Using the method of interrupts triggered by edges, this code can measure reliably up to 300 kHz with a 40 % load on the CPU. Signal 4 is the pulse train being measured, Signal 3 is high when the interrupt code is executing:

cpu usage using interrupt version at 300kHz


Above 300 kHz, I can see that the interrupt does not always occur for each pulse, so the frequency value becomes unstable. By learning about DMA from various sources including Edwin Fairchild, and reading the user manual UM1725 these code changes can be made.

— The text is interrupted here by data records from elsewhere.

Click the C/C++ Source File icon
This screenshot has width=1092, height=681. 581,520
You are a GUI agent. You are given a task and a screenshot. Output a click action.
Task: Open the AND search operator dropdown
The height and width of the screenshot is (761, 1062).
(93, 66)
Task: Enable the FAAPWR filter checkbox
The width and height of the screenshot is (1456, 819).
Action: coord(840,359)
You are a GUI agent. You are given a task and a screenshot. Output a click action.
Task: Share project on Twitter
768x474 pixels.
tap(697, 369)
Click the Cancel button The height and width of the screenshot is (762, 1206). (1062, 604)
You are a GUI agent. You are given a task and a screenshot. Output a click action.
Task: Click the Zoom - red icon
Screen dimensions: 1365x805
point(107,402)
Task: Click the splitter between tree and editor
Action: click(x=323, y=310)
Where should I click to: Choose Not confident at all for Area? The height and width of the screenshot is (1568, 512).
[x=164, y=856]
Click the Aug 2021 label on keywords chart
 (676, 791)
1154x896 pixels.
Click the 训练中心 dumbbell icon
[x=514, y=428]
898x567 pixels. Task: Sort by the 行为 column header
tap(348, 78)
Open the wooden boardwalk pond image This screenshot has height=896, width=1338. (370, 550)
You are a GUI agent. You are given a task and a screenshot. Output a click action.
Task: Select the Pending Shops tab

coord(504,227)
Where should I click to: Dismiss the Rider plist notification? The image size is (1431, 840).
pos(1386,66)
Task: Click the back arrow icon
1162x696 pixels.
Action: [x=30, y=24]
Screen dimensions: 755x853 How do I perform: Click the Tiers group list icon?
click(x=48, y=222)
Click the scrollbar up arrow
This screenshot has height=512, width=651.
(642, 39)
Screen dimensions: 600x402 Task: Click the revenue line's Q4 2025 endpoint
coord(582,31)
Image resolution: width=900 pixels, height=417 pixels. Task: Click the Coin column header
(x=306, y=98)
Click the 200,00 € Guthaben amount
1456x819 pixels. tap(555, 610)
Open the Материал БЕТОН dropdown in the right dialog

Main line code to start and run the frequency measurement:

/* USER CODE BEGIN 2 */
HAL_TIM_IC_Start_DMA(&htim2, TIM_CHANNEL_1, t2halbuf, 1); 
rccclk = HAL_RCC_GetPCLK1Freq()*2;
/* USER CODE END 2 */

/* Infinite loop */
/* USER CODE BEGIN WHILE */
while (1)
{
    /* USER CODE END WHILE */

    /* USER CODE BEGIN 3 */
 
    if (Difference != 0)
    {
        Frequency = rccclk / Difference;
        if (IC_Value1 != 0)
            Duty = (IC_Value2*100)/IC_Value1;        
    } 
}
/* USER CODE END 3 */

Interrupt routine to record the captured values:

void HAL_TIM_IC_CaptureCallback(TIM_HandleTypeDef *htim)
{//Frequency and Duty Cycle
    HAL_GPIO_WritePin(GPIOD, GPIO_PIN_13, GPIO_PIN_SET);

    if (htim->Channel == HAL_TIM_ACTIVE_CHANNEL_1)  //rising edge
    {
        IC_Value1 = t2ch1halbuf;    //first value
        HAL_TIM_IC_Stop_DMA(&htim2, TIM_CHANNEL_1);
        HAL_TIM_IC_Start_DMA(&htim2, TIM_CHANNEL_2, &t2ch2halbuf, 1);
    }

    if (htim->Channel == HAL_TIM_ACTIVE_CHANNEL_2)  //falling edge
    {
        if (IC_Value1 != 0)
        {
            IC_Value2 = t2ch2halbuf;    //falling edge
            Difference = IC_Value1;
            }
        else
        {
            Duty = 0;
        }

        HAL_TIM_IC_Stop_DMA(&htim2, TIM_CHANNEL_2);
        HAL_TIM_IC_Start_DMA(&htim2, TIM_CHANNEL_1, &t2ch1halbuf, 1);
    }
    HAL_GPIO_WritePin(GPIOD, GPIO_PIN_13, GPIO_PIN_RESET);
} 

Although the DMA runs independently from the CPU to copy values from TIM2 to the buffer, we still have to keep restarting the DMA on each interrupt alternately with the two channels and buffers to obtain the values for each edge because the streams for these timer channels share the same DMA channel (3).

DMA channels and streams
The DMA version can measure frequency and duty cycle up to 1.0 MHz when running HCLK=168MHz with a load on the CPU of less than 60% as can be seen below:
scope shot of cpu usage at 1 MHz input

Interestingly, the DMA interrupt handler is taking longer (5.7us) than the Input Capture interrupt handler was taking (1.2us) so this in itself is not the cause of the performance increase. The important difference is that the Input Capture interrupt handler had to run on every falling edge otherwise it started to go wrong, but the DMA version quite happily works even if only triggers an interrupt every few cycles, as can be clearly seen above. The DMA method transfers the results as soon as they are available to a RAM buffer, freeing up the peripheral to start looking for the next trigger and the CPU can read from the buffer much later without any possibility of corrupted data.

Each Input Capture channel can be set to use a prescaler of 2, 4 or 8 to increase the maximum frequency that could be measured by that factor.